Furthermore, maximum pain during tonic heat stimulation (THS) was assessed using the Visual Analogue Scale (VAS) score (0–100 mm) (No pain: VAS = 0, worst pain imaginable: VAS = 100) to mimic the postoperative pain from incisions. This was done using a computer-controlled thermode (Modular Sensory Analyzer Thermal Stimulator, 2.5 cm², Thermotest; Somedic A/B, Sweden) heated to 45⁰ C for 30 s. Two distinct measurements were recorded for each incision, one for the superior (cranial) part of the incision, and one for the inferior (caudal) part of the incision (baseline values were obtained by stimulating the skin superficial to the greater trochanter).

The maximal voluntary isometric contraction (MVIC) of the quadriceps muscle was measured with the participant sitting in an upright position, with their arms across the chest and a dynamometer in fixed position slightly above the ankle anteriorly. MVIC of the quadriceps femoris muscle were calculated in kilograms of force for each leg by the mean of three consecutive measurements. We predefined a decrease in MVIC to < 80% of baseline as clinically relevant.

All outcomes compared the sides given 8 mL ropivacaine with the sides given 16 mL ropivacaine.
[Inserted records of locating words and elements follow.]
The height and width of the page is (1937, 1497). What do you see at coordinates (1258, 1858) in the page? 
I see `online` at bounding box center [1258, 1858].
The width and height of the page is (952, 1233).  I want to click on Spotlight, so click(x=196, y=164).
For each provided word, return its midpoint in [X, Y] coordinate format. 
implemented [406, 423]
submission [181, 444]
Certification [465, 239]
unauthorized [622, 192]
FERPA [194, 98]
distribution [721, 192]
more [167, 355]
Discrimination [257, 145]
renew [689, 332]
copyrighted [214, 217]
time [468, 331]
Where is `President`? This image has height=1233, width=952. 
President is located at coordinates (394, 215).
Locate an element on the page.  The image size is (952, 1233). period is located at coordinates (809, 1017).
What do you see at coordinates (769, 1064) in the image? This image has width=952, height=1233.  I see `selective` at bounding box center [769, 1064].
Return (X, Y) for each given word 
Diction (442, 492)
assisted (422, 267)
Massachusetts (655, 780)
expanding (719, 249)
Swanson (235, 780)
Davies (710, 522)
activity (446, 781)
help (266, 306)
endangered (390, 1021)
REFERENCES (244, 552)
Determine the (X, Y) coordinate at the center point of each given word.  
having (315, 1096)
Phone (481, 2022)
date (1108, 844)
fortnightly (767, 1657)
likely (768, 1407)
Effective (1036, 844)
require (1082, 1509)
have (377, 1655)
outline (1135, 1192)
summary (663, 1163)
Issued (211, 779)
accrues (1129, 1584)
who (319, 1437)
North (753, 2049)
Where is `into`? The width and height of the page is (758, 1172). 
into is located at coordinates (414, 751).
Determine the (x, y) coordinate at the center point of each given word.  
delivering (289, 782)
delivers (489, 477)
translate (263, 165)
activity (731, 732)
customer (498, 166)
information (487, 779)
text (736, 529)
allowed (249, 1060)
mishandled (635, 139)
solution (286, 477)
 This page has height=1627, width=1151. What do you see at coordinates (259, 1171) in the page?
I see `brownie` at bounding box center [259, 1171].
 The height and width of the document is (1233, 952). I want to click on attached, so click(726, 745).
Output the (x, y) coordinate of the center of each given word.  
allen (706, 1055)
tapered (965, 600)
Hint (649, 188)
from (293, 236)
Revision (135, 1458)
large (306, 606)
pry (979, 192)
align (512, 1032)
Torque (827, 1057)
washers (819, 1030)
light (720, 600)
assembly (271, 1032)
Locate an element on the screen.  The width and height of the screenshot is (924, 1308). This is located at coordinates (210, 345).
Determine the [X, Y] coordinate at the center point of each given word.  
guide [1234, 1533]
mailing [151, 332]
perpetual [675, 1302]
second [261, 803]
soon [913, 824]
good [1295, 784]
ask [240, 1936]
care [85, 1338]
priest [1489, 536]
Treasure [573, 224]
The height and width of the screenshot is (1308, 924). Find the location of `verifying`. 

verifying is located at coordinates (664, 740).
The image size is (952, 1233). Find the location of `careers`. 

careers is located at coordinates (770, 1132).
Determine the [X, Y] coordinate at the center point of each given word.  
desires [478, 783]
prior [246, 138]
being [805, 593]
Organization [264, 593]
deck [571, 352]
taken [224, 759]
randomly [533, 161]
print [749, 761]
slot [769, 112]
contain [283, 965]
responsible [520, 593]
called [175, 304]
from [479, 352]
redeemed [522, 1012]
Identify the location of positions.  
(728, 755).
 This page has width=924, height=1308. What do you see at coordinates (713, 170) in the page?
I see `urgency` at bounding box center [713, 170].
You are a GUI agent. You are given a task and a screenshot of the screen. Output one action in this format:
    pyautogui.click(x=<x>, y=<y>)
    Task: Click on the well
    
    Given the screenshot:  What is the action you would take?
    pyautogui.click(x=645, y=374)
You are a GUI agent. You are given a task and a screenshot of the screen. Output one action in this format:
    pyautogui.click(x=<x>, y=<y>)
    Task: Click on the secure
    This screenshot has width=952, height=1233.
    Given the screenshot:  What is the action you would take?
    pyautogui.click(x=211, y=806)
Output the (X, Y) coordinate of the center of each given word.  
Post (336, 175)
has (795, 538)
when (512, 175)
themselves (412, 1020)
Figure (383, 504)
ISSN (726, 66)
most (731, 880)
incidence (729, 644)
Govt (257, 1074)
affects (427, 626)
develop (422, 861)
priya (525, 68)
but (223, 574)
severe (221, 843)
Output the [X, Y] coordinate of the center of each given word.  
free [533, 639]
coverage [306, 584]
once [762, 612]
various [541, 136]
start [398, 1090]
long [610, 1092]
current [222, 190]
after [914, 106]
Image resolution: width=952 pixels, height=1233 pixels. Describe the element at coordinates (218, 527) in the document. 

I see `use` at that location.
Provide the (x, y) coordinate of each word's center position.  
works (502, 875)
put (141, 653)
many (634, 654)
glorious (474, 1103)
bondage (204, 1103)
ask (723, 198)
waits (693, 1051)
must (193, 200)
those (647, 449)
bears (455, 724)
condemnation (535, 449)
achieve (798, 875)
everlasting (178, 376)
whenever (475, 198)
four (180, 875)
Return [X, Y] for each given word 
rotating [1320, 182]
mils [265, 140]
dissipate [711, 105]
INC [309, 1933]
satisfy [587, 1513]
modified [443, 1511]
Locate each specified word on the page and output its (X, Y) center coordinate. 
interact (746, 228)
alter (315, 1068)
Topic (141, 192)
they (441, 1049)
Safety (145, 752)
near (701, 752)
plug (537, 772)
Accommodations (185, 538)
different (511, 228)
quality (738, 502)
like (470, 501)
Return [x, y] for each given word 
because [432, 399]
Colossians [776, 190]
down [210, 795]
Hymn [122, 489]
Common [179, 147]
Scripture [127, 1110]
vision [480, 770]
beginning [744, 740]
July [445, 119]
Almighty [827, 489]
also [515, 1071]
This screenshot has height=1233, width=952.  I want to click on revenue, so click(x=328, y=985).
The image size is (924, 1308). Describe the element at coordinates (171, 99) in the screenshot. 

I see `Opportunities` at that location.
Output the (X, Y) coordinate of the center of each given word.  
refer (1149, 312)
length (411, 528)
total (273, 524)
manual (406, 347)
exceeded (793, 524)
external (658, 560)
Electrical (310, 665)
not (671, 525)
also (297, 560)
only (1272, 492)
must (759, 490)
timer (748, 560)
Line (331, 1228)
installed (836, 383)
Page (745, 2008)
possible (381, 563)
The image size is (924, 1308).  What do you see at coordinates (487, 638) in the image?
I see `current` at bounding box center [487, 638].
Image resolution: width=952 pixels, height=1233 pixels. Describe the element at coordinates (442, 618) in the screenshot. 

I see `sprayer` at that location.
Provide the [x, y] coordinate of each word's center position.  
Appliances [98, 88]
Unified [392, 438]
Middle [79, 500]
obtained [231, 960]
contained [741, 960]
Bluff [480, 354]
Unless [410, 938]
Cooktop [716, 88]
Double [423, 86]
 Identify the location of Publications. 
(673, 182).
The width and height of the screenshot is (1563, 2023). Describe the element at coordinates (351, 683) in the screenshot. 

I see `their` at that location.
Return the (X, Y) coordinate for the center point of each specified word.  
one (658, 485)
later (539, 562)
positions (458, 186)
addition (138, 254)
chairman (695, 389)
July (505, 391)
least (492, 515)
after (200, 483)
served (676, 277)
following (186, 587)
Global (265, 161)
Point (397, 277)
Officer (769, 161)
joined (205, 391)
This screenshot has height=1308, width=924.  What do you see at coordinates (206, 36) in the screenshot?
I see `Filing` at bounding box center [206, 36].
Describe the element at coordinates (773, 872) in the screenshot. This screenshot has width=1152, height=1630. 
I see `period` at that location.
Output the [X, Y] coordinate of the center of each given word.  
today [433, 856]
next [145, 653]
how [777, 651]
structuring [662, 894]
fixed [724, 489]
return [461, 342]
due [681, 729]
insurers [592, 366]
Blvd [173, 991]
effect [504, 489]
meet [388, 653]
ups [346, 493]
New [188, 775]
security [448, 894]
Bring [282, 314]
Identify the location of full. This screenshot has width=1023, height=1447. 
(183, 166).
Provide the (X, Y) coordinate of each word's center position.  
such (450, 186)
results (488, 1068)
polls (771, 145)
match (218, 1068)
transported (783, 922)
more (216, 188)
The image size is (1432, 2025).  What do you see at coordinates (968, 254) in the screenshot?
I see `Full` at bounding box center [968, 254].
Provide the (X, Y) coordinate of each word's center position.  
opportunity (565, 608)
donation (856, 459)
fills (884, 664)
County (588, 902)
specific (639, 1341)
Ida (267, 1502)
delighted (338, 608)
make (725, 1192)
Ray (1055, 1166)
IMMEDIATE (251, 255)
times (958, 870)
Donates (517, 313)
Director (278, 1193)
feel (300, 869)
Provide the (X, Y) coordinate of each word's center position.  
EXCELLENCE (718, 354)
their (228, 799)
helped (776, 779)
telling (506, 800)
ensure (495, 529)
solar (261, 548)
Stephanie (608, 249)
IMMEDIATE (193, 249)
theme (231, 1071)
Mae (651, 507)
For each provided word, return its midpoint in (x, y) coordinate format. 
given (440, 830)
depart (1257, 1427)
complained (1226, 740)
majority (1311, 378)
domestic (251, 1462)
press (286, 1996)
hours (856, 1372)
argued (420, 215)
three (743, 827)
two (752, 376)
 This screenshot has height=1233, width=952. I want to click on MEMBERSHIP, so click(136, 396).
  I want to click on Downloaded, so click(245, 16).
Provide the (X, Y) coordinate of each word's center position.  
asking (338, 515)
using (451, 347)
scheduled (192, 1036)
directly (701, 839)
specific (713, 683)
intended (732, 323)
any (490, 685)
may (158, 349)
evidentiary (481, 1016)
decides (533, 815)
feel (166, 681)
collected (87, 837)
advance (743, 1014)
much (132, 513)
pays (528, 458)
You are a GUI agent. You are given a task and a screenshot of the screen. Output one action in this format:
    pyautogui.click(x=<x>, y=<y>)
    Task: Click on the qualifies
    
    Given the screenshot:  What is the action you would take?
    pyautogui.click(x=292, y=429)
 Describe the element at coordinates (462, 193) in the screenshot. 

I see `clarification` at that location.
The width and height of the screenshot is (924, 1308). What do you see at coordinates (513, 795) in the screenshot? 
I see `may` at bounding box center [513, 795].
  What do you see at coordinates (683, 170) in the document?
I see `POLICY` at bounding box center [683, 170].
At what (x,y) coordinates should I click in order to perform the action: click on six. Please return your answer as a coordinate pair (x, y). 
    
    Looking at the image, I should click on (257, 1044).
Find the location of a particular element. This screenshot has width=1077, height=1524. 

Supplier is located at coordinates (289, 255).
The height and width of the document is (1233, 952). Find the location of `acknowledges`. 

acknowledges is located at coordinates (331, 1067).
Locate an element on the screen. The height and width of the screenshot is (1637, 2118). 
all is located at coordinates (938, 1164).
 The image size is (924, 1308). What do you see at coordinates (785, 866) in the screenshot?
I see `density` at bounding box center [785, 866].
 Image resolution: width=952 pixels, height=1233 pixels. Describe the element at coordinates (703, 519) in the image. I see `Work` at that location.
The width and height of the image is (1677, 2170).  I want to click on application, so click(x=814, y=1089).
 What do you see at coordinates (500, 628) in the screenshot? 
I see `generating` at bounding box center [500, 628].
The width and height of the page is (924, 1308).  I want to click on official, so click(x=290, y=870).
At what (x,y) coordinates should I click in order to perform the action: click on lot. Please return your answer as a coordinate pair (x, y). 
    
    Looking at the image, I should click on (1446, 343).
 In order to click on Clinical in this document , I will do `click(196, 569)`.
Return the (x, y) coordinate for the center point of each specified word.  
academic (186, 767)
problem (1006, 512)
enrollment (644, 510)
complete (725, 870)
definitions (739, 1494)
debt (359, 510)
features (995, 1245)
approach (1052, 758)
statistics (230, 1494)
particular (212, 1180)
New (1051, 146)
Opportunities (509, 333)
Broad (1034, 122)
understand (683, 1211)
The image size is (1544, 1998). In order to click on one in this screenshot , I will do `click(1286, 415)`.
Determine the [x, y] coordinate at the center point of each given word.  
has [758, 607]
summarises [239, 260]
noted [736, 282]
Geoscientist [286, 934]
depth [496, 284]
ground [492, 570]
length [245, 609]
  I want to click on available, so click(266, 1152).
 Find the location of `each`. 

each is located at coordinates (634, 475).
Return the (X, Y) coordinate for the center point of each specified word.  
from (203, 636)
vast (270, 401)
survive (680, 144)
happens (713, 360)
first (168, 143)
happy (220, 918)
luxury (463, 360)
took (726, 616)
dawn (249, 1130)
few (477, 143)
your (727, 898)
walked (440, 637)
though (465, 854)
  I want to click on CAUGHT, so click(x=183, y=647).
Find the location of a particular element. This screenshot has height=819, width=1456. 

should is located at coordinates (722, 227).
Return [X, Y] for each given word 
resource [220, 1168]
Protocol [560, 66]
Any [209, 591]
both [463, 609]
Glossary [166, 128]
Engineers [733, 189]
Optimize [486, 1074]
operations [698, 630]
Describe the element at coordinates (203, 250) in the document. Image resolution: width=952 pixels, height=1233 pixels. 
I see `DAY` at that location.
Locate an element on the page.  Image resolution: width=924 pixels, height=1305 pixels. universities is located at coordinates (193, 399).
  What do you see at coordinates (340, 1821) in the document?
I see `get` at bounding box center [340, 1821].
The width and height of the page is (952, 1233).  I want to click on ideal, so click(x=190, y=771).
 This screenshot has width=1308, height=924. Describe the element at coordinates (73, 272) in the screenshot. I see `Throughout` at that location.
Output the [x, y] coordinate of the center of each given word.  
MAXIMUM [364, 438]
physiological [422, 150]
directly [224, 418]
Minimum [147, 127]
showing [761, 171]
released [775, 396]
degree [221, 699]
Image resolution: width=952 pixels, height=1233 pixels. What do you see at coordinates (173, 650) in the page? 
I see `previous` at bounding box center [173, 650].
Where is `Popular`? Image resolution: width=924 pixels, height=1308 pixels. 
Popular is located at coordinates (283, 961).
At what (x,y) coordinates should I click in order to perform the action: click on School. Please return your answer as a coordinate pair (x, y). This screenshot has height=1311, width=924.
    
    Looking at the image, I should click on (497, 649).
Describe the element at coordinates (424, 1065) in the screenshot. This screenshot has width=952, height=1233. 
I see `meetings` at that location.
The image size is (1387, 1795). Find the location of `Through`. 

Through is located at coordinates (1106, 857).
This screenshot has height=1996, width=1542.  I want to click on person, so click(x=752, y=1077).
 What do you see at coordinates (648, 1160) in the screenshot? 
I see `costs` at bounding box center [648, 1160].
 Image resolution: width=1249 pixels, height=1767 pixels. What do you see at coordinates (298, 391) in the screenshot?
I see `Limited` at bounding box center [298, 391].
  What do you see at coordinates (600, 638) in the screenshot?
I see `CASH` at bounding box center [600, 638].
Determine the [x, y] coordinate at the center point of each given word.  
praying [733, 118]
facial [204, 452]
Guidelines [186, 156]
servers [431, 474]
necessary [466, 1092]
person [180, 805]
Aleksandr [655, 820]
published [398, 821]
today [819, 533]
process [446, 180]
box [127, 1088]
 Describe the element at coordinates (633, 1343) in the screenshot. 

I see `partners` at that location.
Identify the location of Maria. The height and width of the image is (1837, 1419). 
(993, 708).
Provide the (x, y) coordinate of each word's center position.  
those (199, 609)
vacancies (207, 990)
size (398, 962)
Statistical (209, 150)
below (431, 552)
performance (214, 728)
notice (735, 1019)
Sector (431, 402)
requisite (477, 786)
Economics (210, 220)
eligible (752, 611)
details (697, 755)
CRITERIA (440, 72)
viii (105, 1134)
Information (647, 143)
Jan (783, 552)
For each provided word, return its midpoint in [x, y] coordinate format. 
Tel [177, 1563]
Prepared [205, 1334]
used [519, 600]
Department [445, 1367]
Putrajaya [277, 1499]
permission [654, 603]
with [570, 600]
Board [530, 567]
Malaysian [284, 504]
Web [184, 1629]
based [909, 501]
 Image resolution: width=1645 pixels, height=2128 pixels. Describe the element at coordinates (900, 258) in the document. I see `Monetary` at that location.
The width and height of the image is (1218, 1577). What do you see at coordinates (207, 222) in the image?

The primary outcome was: Difference in the percentage coverage of the posterior incision assessed by temperature discrimination test.

Secondary outcome measures were: Difference in percentage coverage of posterior incision assessed by pinprick (1 outcome); difference in the percentage coverage of the lateral incision assessed by both temperature discrimination test and pinprick (2 outcomes); difference in total blocked area assessed by temperature discrimination test and pinprick (2 outcomes); difference in number of patients feeling no pain (defined as VAS = 0 mm) assessed by maximum pain during THS test on the superior and inferior part of either incision lines (4 outcomes); and the difference in MVIC of the knee joint compared to baseline MVIC values (1 outcome).

In a study from 2014 the mean percentage coverages of the incision lines were reported to be between 10.1–21.3% with a standard deviation (SD) of 15.7–24.5% [11]. We aimed to show an increase in coverage of the incision line from 20 to 40% by doubling the volume of ropivacaine injected from 8 mL to 16 mL. In a paired design with a type 1 error rate of 5%, a type 2 error rate of 10%, and an estimated SD of 25%, 18 participants were needed to show an increase in coverage from 20 to 40%. Taking the unknown true SD into account, we chose to enroll 20 participants.